»»

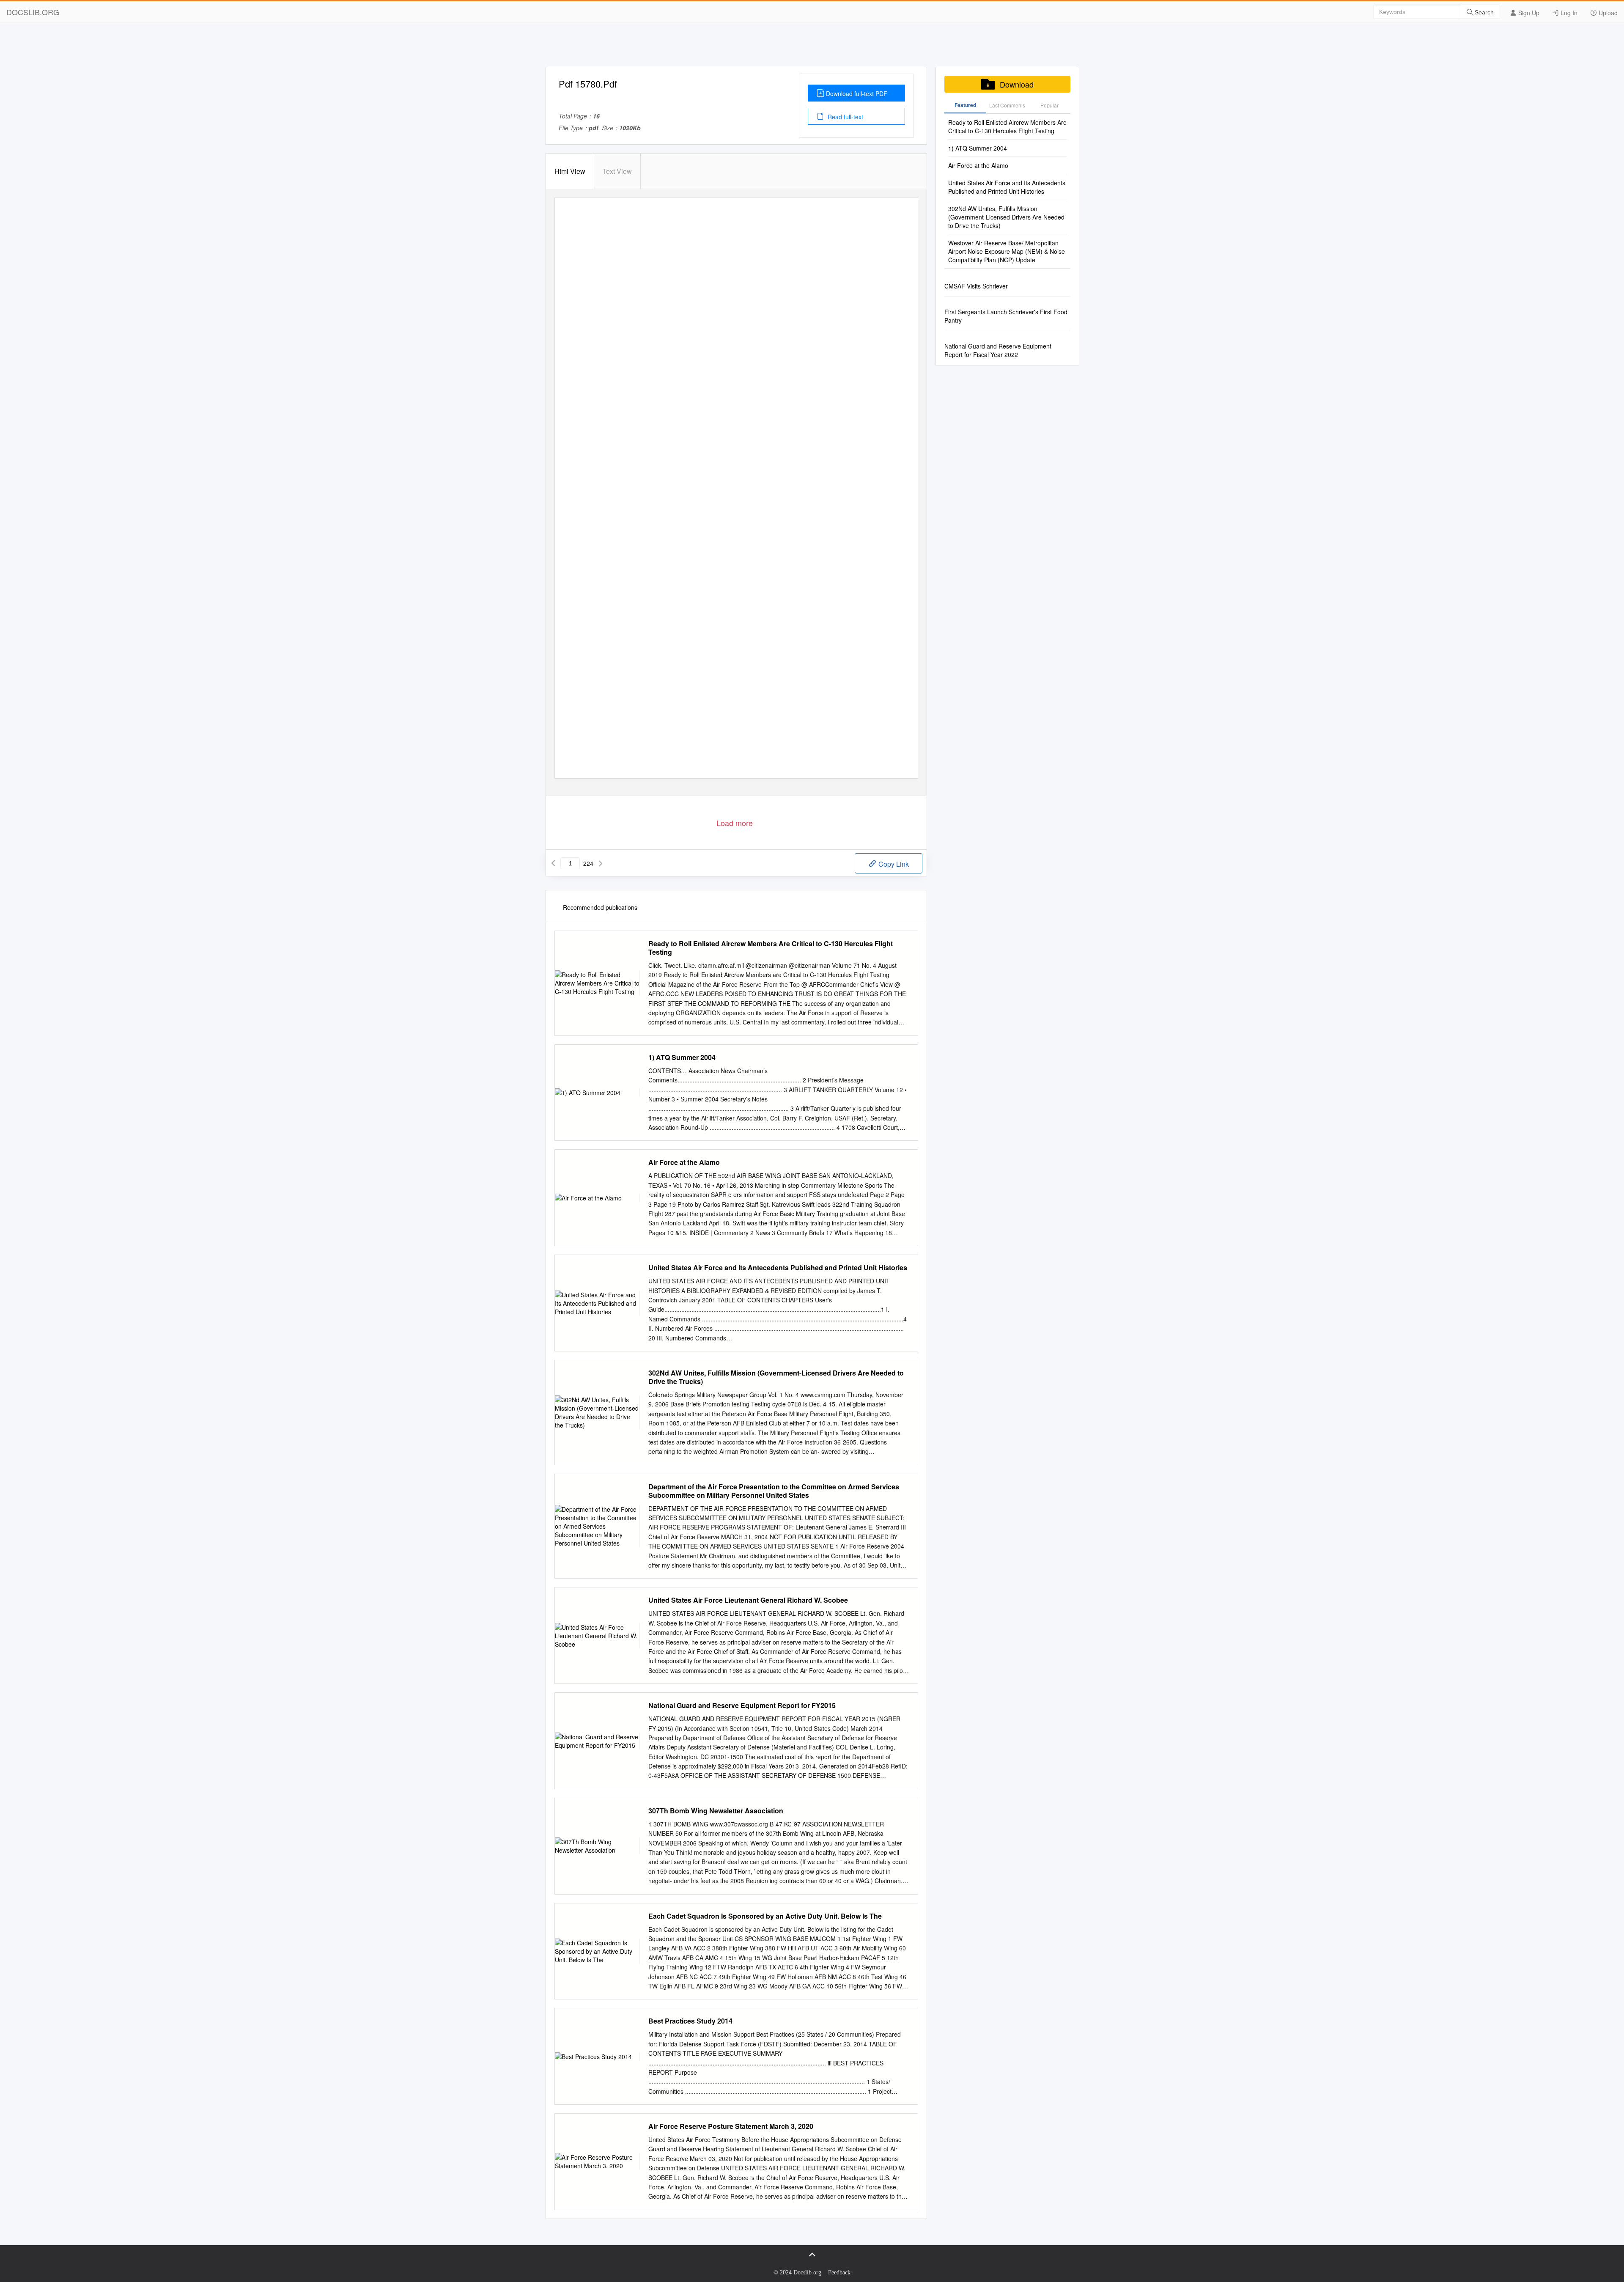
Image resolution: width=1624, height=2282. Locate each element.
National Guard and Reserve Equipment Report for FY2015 (742, 1705)
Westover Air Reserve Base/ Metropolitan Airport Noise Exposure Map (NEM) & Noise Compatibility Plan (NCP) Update (1006, 251)
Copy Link (893, 864)
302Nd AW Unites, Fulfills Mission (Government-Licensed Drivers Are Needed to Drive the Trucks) (776, 1377)
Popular (1049, 105)
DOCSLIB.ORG (32, 11)
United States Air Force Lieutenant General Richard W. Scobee (748, 1600)
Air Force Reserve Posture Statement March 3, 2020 (730, 2126)
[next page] (600, 863)
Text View (617, 171)
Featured (965, 105)
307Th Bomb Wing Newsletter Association (715, 1811)
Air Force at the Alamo (684, 1162)
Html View (569, 171)
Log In (1568, 12)
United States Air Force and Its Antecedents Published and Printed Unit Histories (777, 1267)
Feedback (839, 2272)
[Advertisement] (812, 48)
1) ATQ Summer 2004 (682, 1057)
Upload (1607, 12)
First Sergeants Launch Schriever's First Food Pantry (1005, 316)
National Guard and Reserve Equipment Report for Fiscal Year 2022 (997, 350)
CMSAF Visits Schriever (976, 286)
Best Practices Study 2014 (690, 2021)
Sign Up (1528, 12)
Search (1483, 12)
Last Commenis (1007, 105)
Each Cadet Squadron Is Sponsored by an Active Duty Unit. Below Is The (765, 1916)
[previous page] (553, 863)
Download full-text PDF (856, 93)
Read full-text (844, 117)
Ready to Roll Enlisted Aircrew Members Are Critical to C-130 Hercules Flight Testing (770, 947)
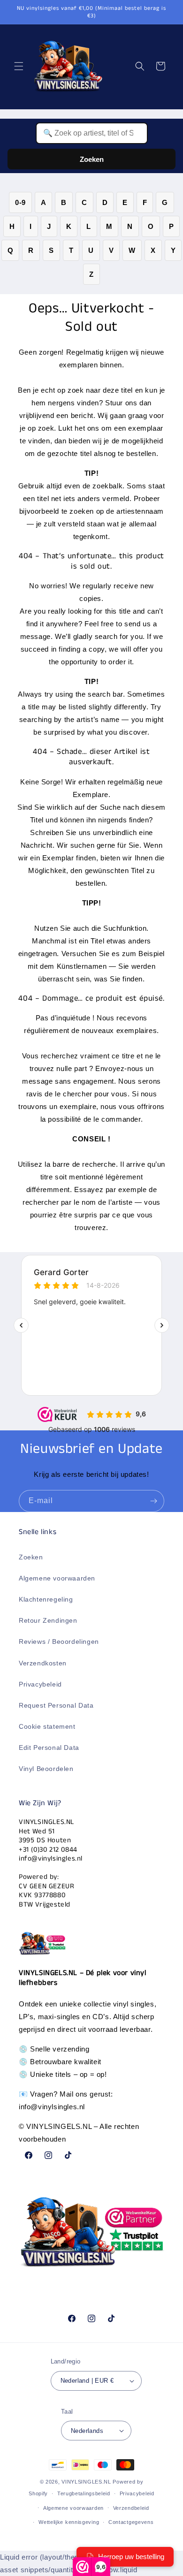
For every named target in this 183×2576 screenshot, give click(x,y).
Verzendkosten (43, 1663)
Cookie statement (47, 1726)
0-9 (20, 202)
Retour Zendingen (48, 1620)
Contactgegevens (131, 2522)
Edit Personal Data (49, 1747)
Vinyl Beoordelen (46, 1768)
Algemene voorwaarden (57, 1578)
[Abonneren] (153, 1501)
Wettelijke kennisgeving (68, 2522)
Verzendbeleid (131, 2508)
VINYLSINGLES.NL (86, 2482)
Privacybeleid (40, 1684)
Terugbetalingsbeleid (83, 2493)
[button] (18, 66)
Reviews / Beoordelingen (59, 1641)
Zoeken (92, 159)
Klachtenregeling (46, 1599)
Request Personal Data (56, 1705)
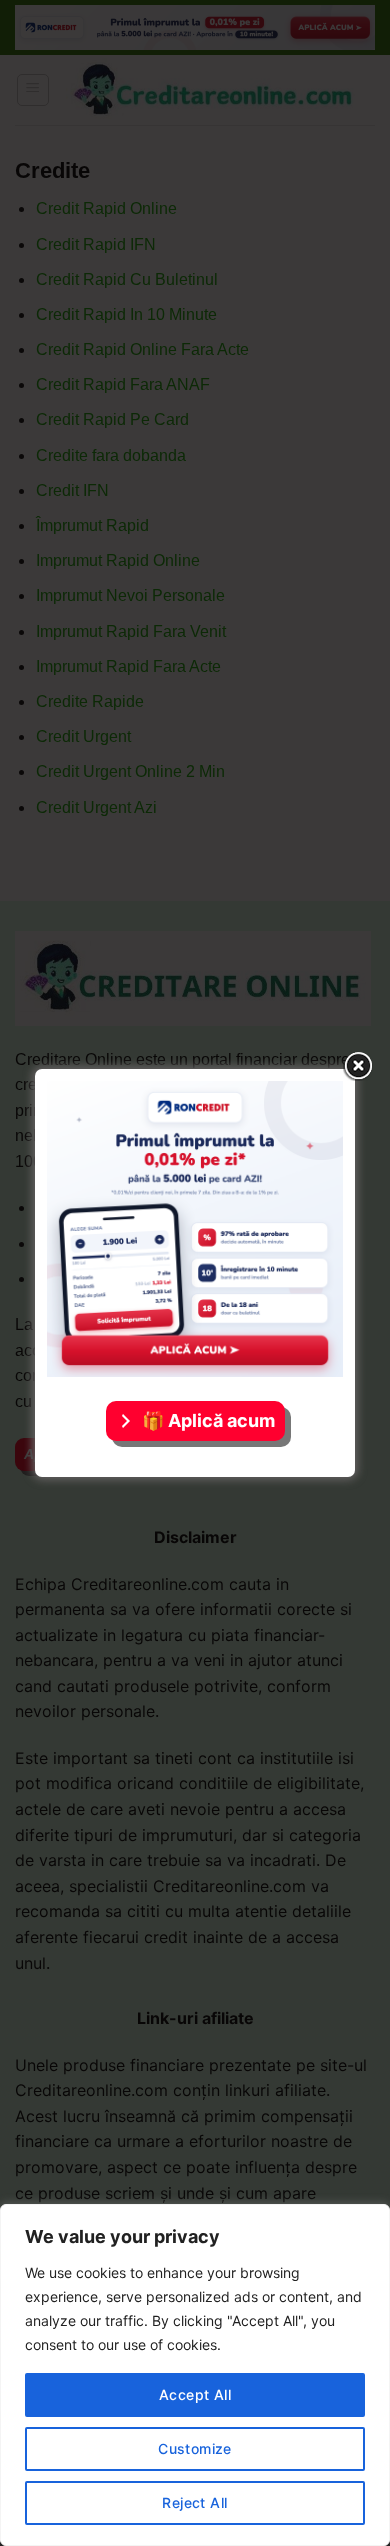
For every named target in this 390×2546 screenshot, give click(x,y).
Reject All (194, 2502)
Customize (195, 2448)
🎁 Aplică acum (208, 1420)
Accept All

««

**What is required**
Copy verbatim, from the listing above, each line from the one containing "National Guard and Reserve Equipment Report for FY2015" down to the one containing "Text View (617, 171)", inclusive.

**Answer for this exercise**
National Guard and Reserve Equipment Report for FY2015 (742, 1705)
Westover Air Reserve Base/ Metropolitan Airport Noise Exposure Map (NEM) & Noise Compatibility Plan (NCP) Update (1006, 251)
Copy Link (893, 864)
302Nd AW Unites, Fulfills Mission (Government-Licensed Drivers Are Needed to Drive the Trucks) (776, 1377)
Popular (1049, 105)
DOCSLIB.ORG (32, 11)
United States Air Force Lieutenant General Richard W. Scobee (748, 1600)
Air Force Reserve Posture Statement March 3, 2020 (730, 2126)
[next page] (600, 863)
Text View (617, 171)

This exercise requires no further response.